Task directions: Using the listing below, report all lines holding the word "agent".

Recorded information:
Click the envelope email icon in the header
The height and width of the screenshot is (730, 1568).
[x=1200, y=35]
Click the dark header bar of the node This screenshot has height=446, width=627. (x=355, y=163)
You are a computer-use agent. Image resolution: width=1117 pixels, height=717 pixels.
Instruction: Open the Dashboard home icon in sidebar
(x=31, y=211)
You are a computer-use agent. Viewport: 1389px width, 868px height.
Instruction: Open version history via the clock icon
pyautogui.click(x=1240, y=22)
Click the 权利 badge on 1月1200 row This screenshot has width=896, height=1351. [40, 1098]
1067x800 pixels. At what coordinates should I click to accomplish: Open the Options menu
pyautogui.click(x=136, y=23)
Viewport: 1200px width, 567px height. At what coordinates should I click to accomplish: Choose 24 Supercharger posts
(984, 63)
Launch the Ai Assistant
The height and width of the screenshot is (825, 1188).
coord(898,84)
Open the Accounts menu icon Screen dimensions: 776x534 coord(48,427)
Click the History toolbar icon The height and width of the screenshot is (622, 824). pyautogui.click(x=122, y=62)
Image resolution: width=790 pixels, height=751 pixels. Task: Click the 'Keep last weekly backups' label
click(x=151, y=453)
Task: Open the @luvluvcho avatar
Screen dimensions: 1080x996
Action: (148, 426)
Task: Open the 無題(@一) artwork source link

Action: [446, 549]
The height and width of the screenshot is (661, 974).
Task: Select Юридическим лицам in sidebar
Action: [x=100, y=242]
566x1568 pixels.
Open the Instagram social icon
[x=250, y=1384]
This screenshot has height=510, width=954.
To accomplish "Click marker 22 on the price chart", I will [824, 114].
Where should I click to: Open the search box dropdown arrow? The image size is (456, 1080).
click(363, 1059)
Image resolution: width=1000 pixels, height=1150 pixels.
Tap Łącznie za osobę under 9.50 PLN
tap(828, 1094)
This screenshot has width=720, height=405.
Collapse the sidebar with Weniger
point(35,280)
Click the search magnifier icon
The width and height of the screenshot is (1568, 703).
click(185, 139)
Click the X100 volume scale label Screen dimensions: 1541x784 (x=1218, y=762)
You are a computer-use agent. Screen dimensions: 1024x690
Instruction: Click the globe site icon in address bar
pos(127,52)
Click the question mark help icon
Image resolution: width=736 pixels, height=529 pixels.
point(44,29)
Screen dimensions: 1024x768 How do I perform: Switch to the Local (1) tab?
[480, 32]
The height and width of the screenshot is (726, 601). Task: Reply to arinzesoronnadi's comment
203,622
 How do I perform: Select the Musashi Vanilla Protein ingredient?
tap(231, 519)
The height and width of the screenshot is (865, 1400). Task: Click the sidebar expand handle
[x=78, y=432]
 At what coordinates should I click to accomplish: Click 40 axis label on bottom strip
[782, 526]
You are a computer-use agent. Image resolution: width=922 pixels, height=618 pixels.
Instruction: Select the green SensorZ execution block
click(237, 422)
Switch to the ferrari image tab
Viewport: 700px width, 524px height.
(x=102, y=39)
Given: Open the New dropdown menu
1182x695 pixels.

Your response:
You are a computer-use agent. Image resolution: width=1117 pixels, height=717 pixels.
You are a computer-use agent. Viewport: 1389px width, 868px height.
You are a computer-use agent. Screen dimensions: 1024x690
You are a computer-use agent. Image resolution: width=922 pixels, height=618 pixels.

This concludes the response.